● **Exercise aim**: How many lines of the records below contain the word "heading"? Reply with the number alone.

──────── Extracted data

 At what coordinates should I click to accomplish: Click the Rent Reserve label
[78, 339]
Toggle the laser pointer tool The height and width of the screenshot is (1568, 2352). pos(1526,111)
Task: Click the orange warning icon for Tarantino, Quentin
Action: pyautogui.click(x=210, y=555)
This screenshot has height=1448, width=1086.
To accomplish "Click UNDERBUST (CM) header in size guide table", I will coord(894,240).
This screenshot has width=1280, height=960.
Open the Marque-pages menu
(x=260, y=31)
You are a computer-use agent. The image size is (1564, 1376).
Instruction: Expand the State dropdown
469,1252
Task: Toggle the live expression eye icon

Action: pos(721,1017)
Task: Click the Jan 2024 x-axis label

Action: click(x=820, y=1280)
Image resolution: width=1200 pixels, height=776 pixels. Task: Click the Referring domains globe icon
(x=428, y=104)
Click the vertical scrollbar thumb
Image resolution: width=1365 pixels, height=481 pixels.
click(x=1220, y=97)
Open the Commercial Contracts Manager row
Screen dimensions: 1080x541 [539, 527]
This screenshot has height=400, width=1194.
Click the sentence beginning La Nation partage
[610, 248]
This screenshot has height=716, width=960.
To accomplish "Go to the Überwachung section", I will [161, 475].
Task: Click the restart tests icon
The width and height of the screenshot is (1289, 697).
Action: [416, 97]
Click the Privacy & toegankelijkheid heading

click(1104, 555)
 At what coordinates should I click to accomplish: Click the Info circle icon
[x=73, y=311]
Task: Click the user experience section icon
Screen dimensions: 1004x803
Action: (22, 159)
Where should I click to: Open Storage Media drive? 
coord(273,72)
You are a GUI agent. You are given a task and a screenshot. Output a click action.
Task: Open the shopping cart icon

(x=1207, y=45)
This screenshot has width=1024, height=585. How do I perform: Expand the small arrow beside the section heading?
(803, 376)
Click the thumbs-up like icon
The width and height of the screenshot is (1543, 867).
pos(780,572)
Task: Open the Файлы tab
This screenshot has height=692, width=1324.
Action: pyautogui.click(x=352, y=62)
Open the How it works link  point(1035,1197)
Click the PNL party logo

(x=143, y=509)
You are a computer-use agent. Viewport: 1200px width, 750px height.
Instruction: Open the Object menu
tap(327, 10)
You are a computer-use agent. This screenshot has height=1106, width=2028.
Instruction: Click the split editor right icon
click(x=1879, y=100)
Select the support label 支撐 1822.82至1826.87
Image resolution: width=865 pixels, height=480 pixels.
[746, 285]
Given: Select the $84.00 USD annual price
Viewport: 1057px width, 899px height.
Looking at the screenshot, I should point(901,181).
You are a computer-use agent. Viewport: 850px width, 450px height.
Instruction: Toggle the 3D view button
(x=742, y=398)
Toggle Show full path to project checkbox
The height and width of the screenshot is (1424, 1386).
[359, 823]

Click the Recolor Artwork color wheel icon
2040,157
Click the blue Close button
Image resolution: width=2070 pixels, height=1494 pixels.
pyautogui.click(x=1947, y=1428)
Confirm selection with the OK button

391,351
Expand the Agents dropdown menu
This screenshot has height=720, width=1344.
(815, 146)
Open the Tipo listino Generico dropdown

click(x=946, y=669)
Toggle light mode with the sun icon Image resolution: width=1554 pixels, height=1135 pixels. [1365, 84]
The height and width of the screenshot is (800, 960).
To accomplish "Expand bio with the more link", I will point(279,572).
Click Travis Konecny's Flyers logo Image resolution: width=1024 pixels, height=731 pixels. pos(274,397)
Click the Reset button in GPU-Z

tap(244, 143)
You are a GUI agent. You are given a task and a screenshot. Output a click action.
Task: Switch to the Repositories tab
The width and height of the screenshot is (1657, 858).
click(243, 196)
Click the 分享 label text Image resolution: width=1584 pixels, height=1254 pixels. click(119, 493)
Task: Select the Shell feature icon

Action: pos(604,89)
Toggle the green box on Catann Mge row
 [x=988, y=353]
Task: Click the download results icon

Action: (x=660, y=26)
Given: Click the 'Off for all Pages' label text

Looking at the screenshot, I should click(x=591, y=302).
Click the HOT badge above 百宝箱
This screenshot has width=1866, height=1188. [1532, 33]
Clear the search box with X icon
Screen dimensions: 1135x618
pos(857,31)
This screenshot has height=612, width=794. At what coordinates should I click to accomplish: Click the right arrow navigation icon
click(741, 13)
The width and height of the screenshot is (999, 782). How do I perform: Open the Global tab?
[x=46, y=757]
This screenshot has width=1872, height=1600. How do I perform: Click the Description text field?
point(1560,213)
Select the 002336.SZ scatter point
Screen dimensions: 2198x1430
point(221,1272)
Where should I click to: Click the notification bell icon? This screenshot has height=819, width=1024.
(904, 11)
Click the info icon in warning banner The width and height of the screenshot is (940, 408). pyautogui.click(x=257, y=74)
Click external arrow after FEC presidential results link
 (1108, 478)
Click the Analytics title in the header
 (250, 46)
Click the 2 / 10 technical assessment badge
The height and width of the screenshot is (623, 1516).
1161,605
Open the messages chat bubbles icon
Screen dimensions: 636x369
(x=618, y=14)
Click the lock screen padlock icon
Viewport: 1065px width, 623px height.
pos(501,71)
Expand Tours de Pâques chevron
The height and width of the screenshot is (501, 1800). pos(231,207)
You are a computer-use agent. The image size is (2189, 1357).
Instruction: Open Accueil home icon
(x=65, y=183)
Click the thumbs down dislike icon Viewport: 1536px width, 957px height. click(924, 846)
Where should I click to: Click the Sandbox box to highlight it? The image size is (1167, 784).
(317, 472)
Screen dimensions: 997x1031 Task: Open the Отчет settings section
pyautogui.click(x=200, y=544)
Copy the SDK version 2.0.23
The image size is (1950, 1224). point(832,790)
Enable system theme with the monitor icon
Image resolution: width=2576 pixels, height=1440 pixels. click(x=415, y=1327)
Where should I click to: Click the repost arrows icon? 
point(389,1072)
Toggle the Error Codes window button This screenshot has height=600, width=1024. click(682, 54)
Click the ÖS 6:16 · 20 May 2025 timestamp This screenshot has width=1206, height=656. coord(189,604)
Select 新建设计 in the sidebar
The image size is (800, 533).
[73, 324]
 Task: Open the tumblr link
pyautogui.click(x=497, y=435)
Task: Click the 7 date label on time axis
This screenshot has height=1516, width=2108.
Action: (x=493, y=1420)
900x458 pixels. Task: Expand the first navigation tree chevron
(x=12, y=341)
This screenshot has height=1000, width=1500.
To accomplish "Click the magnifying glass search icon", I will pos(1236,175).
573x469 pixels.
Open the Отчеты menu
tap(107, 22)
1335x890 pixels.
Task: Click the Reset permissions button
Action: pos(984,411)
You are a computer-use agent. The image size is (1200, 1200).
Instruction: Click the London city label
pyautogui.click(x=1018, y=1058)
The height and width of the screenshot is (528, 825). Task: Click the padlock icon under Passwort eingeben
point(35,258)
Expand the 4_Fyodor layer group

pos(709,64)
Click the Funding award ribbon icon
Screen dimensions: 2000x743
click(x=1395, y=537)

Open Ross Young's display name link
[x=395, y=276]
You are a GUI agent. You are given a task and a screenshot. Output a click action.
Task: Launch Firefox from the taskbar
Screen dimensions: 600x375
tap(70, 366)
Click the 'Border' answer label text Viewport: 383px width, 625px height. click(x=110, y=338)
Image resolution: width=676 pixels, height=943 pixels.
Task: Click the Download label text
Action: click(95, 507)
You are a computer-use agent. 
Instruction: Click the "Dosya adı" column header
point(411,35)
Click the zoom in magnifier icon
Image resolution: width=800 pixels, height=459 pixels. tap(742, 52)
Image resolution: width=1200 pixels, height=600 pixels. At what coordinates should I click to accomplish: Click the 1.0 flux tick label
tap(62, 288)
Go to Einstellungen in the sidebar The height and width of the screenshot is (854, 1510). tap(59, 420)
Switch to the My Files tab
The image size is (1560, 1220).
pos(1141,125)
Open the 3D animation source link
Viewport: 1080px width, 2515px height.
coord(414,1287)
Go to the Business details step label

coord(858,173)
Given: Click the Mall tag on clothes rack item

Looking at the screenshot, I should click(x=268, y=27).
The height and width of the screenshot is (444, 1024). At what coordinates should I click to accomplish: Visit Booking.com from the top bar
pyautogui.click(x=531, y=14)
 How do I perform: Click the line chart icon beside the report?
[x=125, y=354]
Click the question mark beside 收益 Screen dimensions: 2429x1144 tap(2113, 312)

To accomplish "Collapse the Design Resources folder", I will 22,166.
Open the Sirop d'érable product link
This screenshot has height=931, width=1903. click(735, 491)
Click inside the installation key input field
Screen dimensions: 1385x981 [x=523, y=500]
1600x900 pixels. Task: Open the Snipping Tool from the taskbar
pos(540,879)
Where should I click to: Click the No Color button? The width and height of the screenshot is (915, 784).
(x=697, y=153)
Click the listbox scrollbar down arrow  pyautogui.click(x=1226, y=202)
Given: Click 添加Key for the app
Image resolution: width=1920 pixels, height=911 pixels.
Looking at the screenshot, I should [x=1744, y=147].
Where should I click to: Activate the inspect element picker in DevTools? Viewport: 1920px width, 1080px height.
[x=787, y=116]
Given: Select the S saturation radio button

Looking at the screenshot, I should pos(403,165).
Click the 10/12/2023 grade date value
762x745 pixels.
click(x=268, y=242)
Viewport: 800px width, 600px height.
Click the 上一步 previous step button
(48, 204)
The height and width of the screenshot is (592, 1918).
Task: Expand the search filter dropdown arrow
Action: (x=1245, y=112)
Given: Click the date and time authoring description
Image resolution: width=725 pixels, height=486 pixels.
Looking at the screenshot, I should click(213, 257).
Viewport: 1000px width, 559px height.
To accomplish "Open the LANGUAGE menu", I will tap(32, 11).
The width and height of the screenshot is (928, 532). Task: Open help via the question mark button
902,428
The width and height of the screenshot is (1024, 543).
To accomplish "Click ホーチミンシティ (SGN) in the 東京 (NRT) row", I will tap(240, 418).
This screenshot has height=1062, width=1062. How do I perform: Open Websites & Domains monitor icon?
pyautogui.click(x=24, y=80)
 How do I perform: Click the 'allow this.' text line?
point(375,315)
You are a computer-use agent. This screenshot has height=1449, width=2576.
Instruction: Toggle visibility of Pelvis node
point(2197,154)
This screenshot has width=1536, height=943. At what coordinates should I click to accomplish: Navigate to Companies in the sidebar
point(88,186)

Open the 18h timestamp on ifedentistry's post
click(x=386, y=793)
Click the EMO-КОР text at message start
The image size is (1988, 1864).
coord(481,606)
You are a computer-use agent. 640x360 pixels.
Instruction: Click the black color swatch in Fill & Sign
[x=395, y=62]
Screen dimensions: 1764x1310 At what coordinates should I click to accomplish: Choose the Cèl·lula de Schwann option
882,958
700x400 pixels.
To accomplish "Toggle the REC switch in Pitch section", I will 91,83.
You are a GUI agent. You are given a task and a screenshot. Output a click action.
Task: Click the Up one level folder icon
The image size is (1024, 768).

────────────────

● **Right answer**: 2